The vet was here once before when this happened. He had us do a 5 day worming thing for him, but that didnt really stop it. It did stop for a while and now it has started again.


----------



## muffntuf (Jul 8, 2008)

Can you take a sample in and have it analysed? Might tell you if he has some bacterial thing going on or worms, or....


----------



## Leeana (Jul 8, 2008)

Have you tried Probios? They are simple to find and add to their grain ration. My stallion, as a yearling, would randomly get loose runny stools and i have been adding probio's 1x a day ontop of his grain and he has only had loose stools maybe once in the past year, when before about 2x-3x a month.


----------



## whitney (Jul 8, 2008)

EXTRA strength pepto bismal helped my mini mare.


----------



## dannigirl (Jul 9, 2008)

Sometimes, when it get warmer out, I had some problems with sweet feed (equine Jr-Sr). Went to a feed with no molasses and the problem cleared up. Have taken all molasses away from my regular feeding program. Only use that type of feed for possible weight gain and then cautiously.

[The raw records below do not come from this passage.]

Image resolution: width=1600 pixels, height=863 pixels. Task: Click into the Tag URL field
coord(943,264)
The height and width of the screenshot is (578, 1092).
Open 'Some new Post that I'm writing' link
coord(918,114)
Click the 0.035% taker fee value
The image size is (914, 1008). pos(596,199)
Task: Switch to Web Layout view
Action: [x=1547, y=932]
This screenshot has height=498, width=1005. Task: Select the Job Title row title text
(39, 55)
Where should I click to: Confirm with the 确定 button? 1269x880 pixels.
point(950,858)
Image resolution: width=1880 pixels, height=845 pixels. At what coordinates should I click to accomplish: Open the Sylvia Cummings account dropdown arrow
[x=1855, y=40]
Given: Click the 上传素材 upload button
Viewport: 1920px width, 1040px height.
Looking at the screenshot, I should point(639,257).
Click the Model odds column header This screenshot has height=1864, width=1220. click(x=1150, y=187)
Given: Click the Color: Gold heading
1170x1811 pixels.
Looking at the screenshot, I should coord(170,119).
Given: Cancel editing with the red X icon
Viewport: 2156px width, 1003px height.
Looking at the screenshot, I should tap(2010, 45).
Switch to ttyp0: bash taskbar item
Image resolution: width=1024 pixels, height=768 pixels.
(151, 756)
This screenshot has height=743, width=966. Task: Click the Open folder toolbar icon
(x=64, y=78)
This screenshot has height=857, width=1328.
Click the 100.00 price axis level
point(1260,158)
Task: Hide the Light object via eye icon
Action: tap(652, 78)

I also had someone tell me that sometime 2yr olds just get loose stools and you need to just "wait it out" I had one that had them for over a year and then stopped just as mysteriously as it started. He then went on to be Congress Grand Champion Foundation Pony a couple of years later.

Good luck--I know how agrivating the problem is.

Angie


----------



## Jill (Jul 9, 2008)

I also was going to mention probios like Leeana has. You can get at TSC and they have expiration dates marked (some have said you don't know how long they've set on the shelf -- but they are stamped w/ expiration dates).

I'd also look at deworming with something like Ivermectin Gold / Equimax in case there could be tape worms causing the problem.

Good luck!


----------